Flambeau dans les ténèbres, elle apparaît, et c’est le jour ! Elle apparaît et de sa lumière s’illuminent les aurores.

Les soleils s’irradient de sa clarté et les lunes du sourire de ses yeux !

Que les voiles de son mystère se déchirent, et aussitôt les créatures à ses pieds se prosternent ravies :

Et devant les doux éclairs de son regard, l’humidité des larmes passionnées mouille les coins de toute paupière !

Lorsque le genni eut bien regardé la belle adolescente, il lui dit : « Ô souveraine des soieries ! ô toi que j’ai ravie le jour même de tes noces ! je voudrais bien dormir un peu ! » Et le genni, posant la tête sur les genoux de la jeune fille, s’endormit.

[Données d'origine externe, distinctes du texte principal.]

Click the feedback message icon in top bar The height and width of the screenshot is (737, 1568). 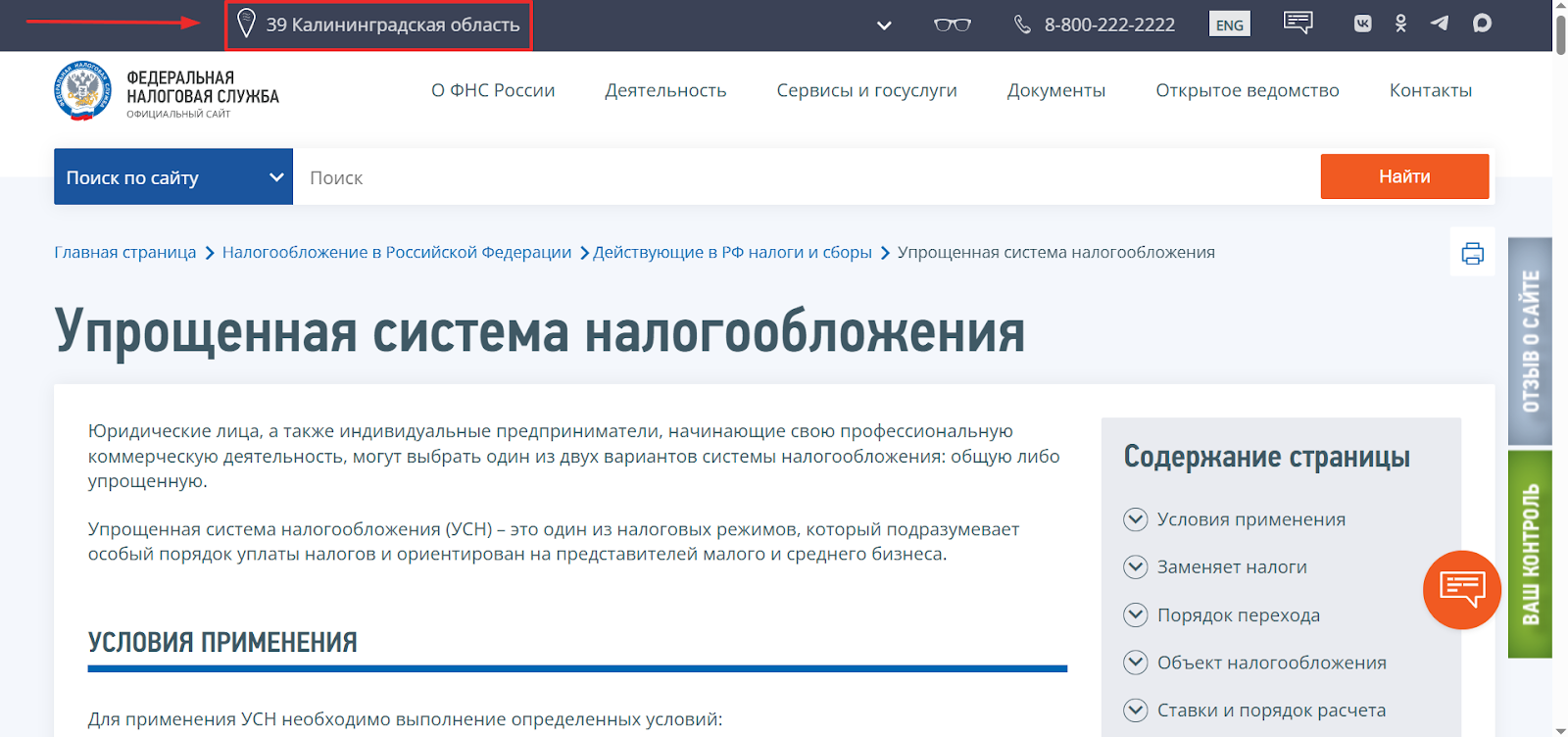[x=1298, y=24]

Alors l’adolescente leva la tête vers le sommet de l’arbre et vit les deux rois cachés dans l’arbre. Aussitôt elle souleva la tête du genni de dessus ses genoux, la posa par terre et, se tenant debout au-dessous de l’arbre, elle leur dit par signes : « Descendez et n’ayez pas peur de cet éfrit[2]. » Ils lui répondirent par signes : « Oh ! par Allah sur toi ! dispense-nous de cette dangereuse affaire-là ! » Elle leur dit : « Par Allah sur vous deux ! descendez au plus vite, sinon je vais prévenir l’éfrit et il

  1. Genni. D’où le mot génie.
  2. Éfrit : le rusé. Synonyme de genni.